蕭寒哼道“我不這么說,難道要說是因為你放火,差點炸死陛下”
劉弘基翻了個白眼“我又不是故意的,我當時就想點根煙,誰能想到,那里會突然刮過一陣邪風”
見劉弘基絲毫沒有意識到自己那么做,會帶來什么樣的后果,蕭寒忍不住有些怒了“不是故意的不是故意的你還點煙上次秦嶺那事,你難道又忘了知不知道這里上千號人,差點被你一根煙送去見閻王”

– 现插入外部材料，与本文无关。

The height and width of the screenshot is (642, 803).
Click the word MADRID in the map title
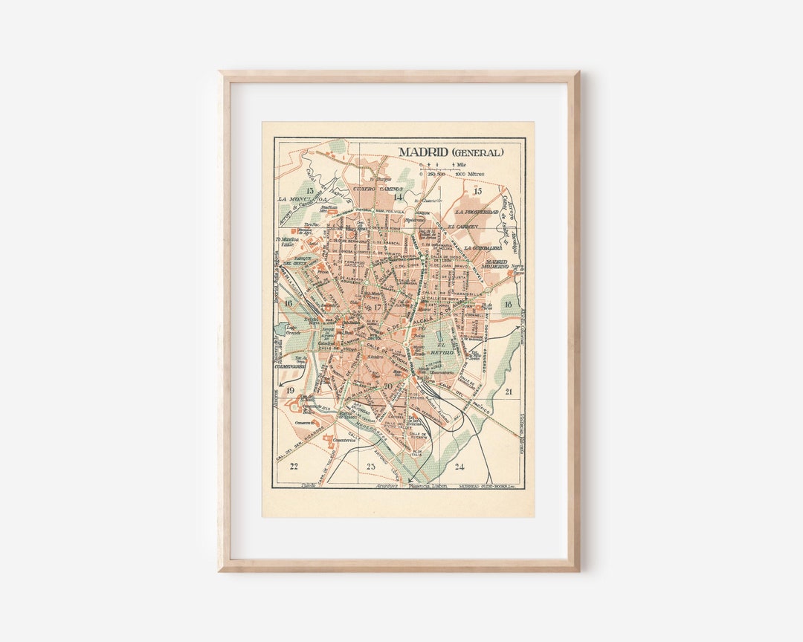(420, 152)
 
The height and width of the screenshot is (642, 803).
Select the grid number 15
(478, 192)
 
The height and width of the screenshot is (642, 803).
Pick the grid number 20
(388, 386)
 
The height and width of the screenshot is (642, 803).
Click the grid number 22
(294, 467)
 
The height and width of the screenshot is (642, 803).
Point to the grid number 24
(459, 467)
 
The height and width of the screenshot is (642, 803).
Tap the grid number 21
(509, 391)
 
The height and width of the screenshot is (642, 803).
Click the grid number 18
(508, 305)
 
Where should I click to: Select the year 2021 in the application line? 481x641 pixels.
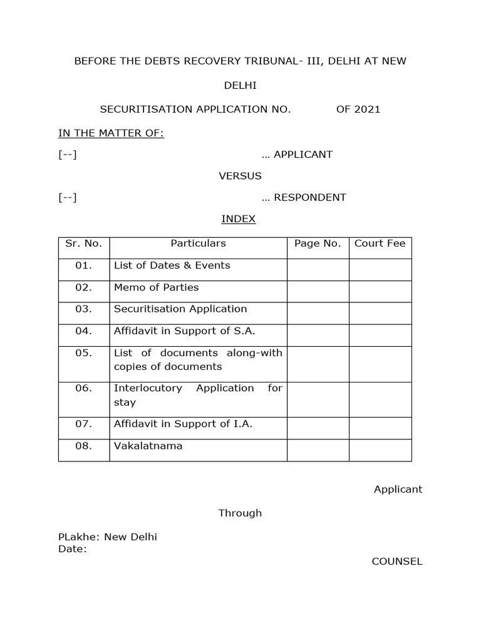point(367,110)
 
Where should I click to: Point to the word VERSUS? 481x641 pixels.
point(240,176)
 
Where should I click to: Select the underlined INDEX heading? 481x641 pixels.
point(239,219)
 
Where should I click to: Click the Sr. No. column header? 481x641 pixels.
point(83,243)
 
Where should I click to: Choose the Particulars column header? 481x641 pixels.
point(198,243)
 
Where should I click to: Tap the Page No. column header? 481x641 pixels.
point(318,243)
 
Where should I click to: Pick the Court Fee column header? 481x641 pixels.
point(380,243)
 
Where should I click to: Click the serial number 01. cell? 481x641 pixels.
point(83,265)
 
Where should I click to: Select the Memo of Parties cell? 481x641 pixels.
point(156,287)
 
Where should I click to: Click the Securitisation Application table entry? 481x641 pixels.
point(180,309)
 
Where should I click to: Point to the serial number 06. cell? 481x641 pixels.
point(83,388)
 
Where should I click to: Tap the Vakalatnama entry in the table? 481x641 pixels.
point(148,446)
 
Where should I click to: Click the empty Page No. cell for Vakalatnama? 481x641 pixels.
point(318,450)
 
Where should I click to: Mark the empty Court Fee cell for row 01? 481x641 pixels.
point(380,269)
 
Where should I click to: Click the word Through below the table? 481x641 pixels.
point(240,513)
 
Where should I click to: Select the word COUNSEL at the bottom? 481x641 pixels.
point(397,562)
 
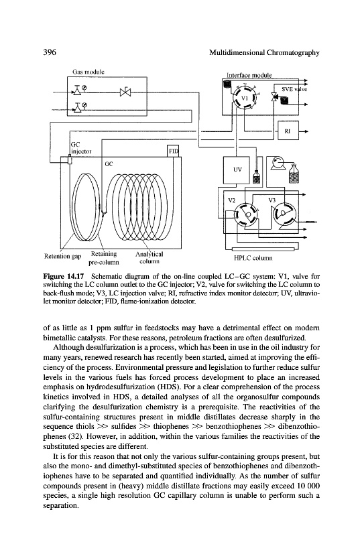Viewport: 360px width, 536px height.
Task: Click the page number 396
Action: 50,52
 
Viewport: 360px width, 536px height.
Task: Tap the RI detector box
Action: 287,131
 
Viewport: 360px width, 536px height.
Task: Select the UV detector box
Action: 237,170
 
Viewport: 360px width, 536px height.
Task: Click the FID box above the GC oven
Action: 173,151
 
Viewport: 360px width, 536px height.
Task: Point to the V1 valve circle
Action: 244,98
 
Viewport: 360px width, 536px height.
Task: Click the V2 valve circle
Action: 246,214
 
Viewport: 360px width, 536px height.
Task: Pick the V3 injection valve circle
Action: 285,214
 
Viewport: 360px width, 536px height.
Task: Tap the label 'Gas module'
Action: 88,72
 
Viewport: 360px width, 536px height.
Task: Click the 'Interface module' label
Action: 249,75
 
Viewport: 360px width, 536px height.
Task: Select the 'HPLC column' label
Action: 253,258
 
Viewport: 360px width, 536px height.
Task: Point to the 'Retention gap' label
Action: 62,257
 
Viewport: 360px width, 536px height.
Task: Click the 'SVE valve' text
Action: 294,89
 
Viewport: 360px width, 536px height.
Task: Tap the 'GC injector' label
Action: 80,148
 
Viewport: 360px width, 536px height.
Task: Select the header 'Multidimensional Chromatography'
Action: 264,53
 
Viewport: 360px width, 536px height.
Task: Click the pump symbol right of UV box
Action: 278,163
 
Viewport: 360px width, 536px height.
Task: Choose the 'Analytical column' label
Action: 149,258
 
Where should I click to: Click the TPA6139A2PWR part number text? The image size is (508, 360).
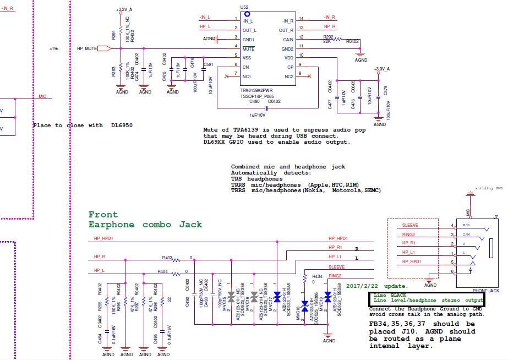256,90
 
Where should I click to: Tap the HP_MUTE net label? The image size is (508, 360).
87,48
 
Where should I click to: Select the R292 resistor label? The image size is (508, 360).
328,36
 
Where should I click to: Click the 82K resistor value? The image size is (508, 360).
326,41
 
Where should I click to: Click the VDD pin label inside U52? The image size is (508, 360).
288,57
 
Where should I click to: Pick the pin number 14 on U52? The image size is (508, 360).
301,19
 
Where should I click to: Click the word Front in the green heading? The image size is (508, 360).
103,215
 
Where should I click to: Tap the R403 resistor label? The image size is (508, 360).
167,257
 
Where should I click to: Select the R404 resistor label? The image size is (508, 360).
162,272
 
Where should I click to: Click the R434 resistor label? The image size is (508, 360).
317,276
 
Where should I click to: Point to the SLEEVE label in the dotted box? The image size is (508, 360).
410,226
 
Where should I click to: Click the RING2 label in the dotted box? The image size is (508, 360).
409,234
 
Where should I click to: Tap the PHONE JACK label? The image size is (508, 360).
486,290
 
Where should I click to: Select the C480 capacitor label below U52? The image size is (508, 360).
254,101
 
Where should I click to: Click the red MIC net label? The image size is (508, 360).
42,96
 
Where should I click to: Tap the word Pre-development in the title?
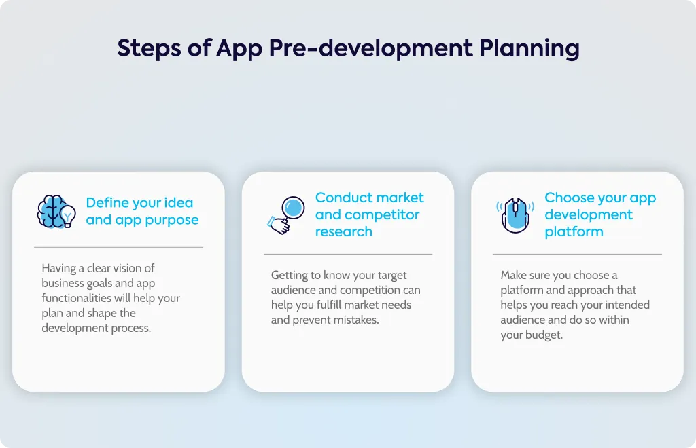click(370, 49)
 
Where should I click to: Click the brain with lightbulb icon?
click(56, 212)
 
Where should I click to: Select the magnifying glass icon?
click(286, 215)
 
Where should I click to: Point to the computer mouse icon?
click(515, 215)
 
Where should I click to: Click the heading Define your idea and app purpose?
click(142, 211)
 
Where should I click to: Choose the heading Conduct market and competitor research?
click(369, 214)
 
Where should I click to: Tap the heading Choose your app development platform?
click(600, 214)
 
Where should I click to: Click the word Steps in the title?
click(149, 49)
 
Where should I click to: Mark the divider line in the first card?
click(118, 247)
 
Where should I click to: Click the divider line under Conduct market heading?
click(348, 255)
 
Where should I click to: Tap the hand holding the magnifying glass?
click(279, 225)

“沒沒那么夸張吧一根煙的事,怎么被你說的跟多大罪過一樣。”
劉弘基被蕭寒呵斥的有些訕訕,他確實是見過上次秦嶺爆炸后的慘樣,但向來大大咧咧的他,一直覺得秦嶺爆炸是一場有預謀的爆炸。
像是自己只是引點火,點根煙,絕對不會發展成那樣。
這就跟有預謀的火燒連營,跟無意中燒了一間茅屋一樣,兩者壓根沒有可比性么
“一根煙一根煙早晚抽死你”
蕭寒見狀,心中也是無奈。
一是因為這煙,是自己搞出來的,真怪罪下來,自己也有責任。
二是因為這時候跟劉弘基有著同樣想法的人,絕對不在少數。
沒法子,這些軍伍里的丘八實在是太過于無知了,并且他們不光無知,還極其的倔強
像是狗子之前就告訴過蕭寒,火器營在前段時間,曾將生產出的火器,交由其他衛隊的人去訓練使用,好讓他們熟悉這種新式武器。

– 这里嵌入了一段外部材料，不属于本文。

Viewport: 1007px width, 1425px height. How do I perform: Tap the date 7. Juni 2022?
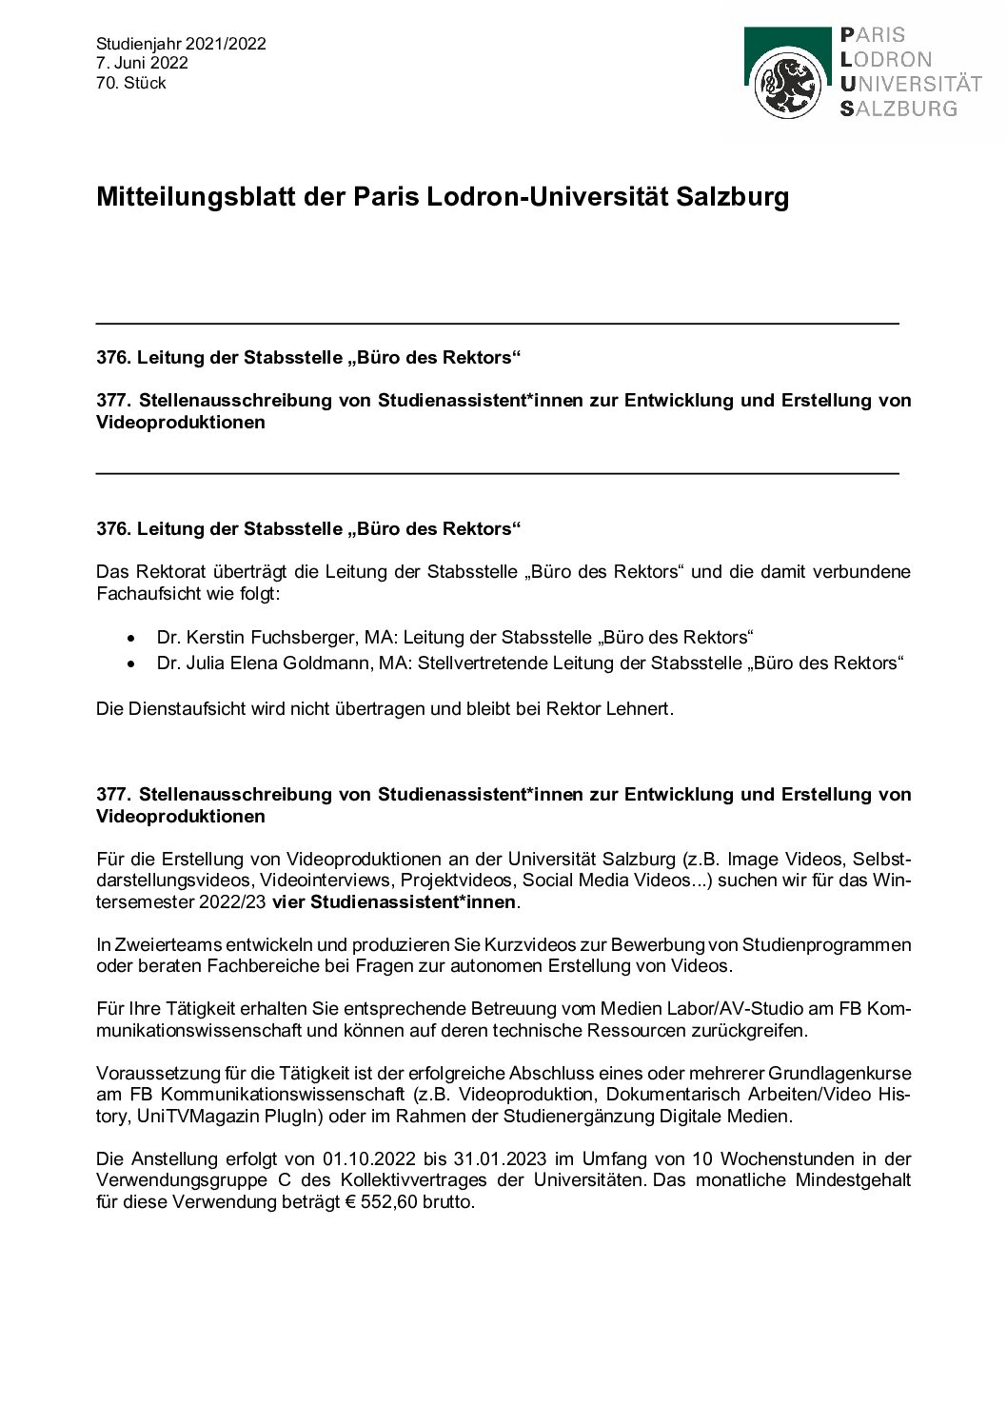142,63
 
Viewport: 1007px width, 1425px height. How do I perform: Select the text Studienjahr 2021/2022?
181,44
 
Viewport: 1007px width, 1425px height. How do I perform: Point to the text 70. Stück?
131,83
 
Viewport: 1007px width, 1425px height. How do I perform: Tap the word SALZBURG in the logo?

結果,盡管火器營怎么叮嚀囑咐,那些混賬東西愣是當面應承下來,過后就忘了一干二凈
像是劉弘基這樣,在距離火器那么遠的地方生火都是好的了
前來領用火器的丘八,愣是敢直接在運送火器的大車旁邊點燃篝火
也幸好火器出去時,都一層層油紙,木箱封裝嚴實,要不然,估計這些火器還沒來得及去炸別人,回頭先把自己炸個人仰馬翻。
“罷了走吧”
想到這里,蕭寒長長的嘆息一聲,起身就要往外走去。
“走去哪”劉弘基詫異的看著蕭寒的動作,頗為不解的問道。
“去哪去找陛下說明情況否則你真以為他那么好糊弄”蕭寒回過頭,沒好氣的罵道
“既然不好糊弄,那你還糊弄”劉弘基悻悻的起身,口中還不忘嘮嘮叨叨。
“我不糊弄我不糊弄他行,不糊弄其他人能行這要是讓別人知道皇帝差點深陷險地,信不信叫嚷著取消火器營的人又得多上不少”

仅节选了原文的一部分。